I can’t really tell you that I thought I needed to grieve Krista in a way like this.  Life has a way of settling into the “new normal” the term counsellors and people looking for some way to describe life after losing someone monumentally important to them use.  I don’t know that I would have missed out on some important part of grieving her that hadn’t been met already but after the experience I can say this; going through this event has helped me process the pain of losing Krista in my life in another helpful, positive way.  This way of honouring her has brought an already close family closer.  The message of organ donation has been spread around through things like classic media and the social media.  Many people followed my Facebook updates and pictures and talked to their friends about it.  There are so many positives that have come from this opportunity in my world and the other 72 families and float riders that it is hard to deny the beauty and hope that has been birthed out of desperation and sadness.  It is something that I will ALWAYS be thankful that I and my children had a chance to in.  Thank you.
This experience is a gift from God I have no doubt.  I am confused as to why it came to my family with all the others that have gone through thing s like us out there, but it “is what it is “ as they say.  Honestly I feel blessed by God and I trust in Him.  I believe in Jesus Christ.
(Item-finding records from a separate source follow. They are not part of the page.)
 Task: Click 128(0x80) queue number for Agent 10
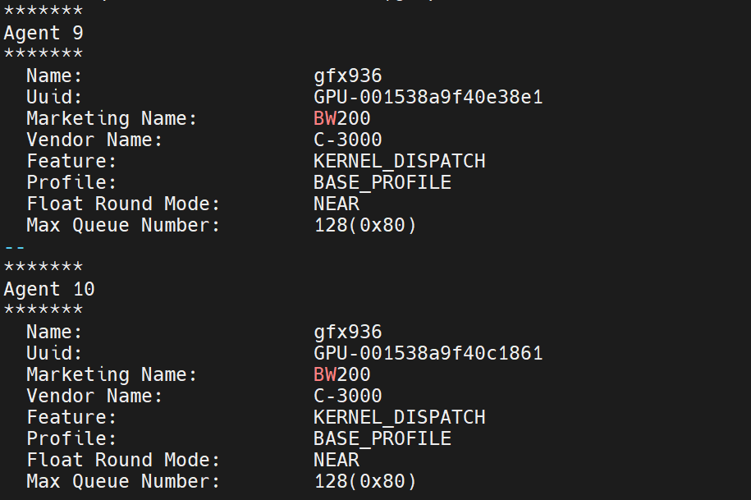[365, 482]
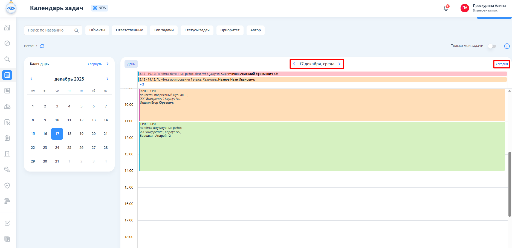
Task: Open the info icon near Только мои задачи
Action: tap(507, 46)
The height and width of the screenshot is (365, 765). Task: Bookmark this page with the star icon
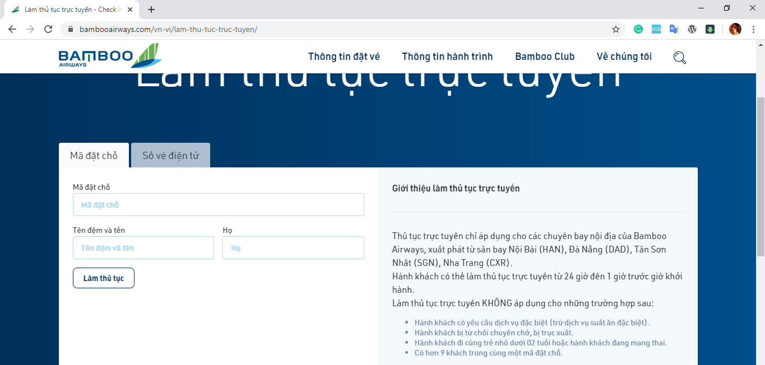pyautogui.click(x=615, y=29)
Faith in God and in Christ is a giant part of how I filter my world.  How I look to the future.   It does not mean that I have not told Him that I think He got His plan really, really wrong and that I think He is pretty much an idiot for Krista’s death.  However, once I get over myself and really examine what it means to have faith in something greater than myself, I feel like I need to trust Him.  All people go through hardship, the 72 floragraph stories show that and that is just a minute sampling of stories worldwide.  If I believe in a God who made this place (creation, evolution it doesn’t matter to me, the method is not the important part in my opinion) then I have to believe that He is smarter than me even though I don’t understand why certain things are allowed to go on in this place, or in my life.  Sometimes faith is not easy to understand, if it was, I don’t know that I would appreciate it.  Who would really trust in a God they knew every exact thing about, if that was the case, then you would be as smart as Him and it wouldn’t be very easy to follow someone you think you’re equal to.

Finally, thank you so, so,so,so,so much for this insanely rare and precious experience.  It has helped my kids and I.  It has helped our families.  It has brought honour to Krista who was a great woman.  It has promoted organ and tissue donation.   I don’t really see any downside to this at all except that I had to come back to Canada from the warm California sun!  Thank you, I really don’t know how I can thank you enough.

Jared.
                                                                                                                                                                    


There you go, those are many of my thoughts about the parade.  If you are still reading this blog can I ask you to think about doing one thing right now?  If you have not already signed the back of your Health Care card to make you an organ donor, would you please do it?  Then talk to your spouse, significant other, friends, parents, acquaintance, and enemies about doing it.  That would be great.  Thanks.

1 comment:

  1. I pulled out my health care card, and the cards for my two boys and signed all three to ensure organ donation. Then, I talked with my husband and if he should ever find his health care card, he's going to sign his as well! Thanks for the reminder, Jared!